# WHAT THE EXERCISE ASKS
Copy the rows from the line with "Open the hamburger sidebar menu icon" to the line with "click(73, 87)", including the request, and raise every coordinate in the answers by 107. Omit the pictures from your output.

# DATASET EXCERPTS

--- START ---

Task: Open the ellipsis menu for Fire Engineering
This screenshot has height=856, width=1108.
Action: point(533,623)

--- END ---
--- START ---

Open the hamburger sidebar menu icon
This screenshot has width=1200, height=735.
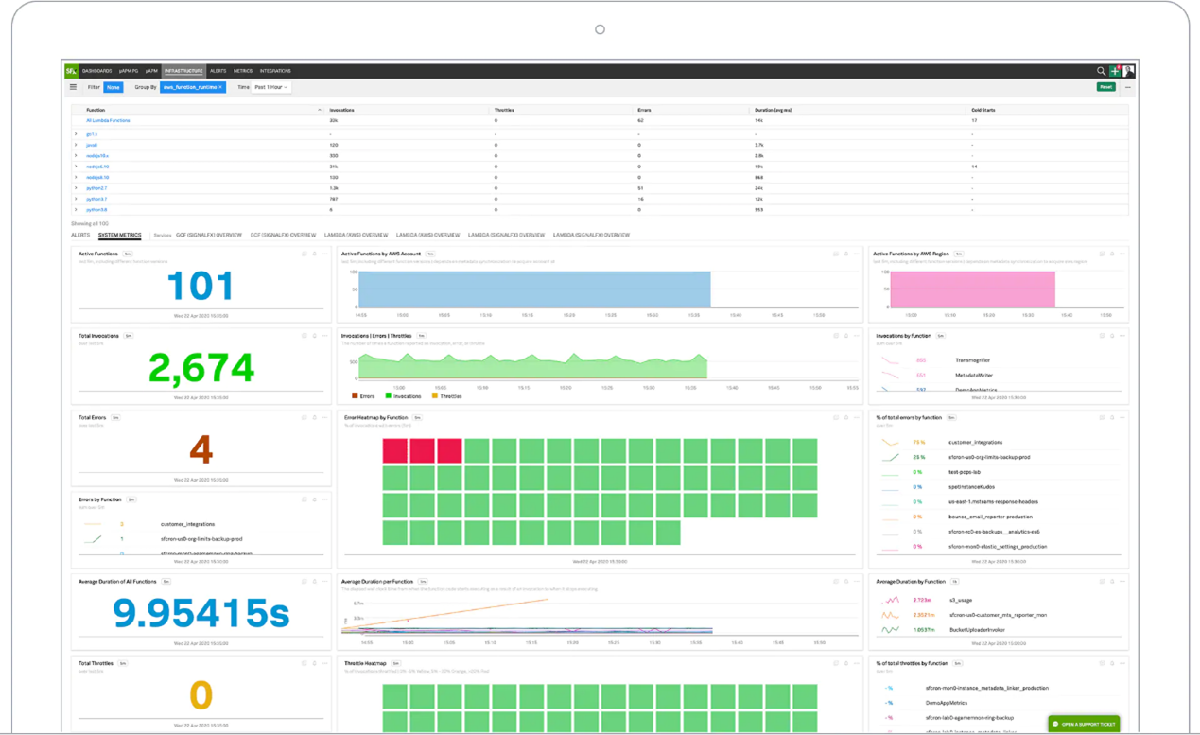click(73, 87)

--- END ---

# SOLUTION
Open the hamburger sidebar menu icon
This screenshot has width=1200, height=735.
click(180, 194)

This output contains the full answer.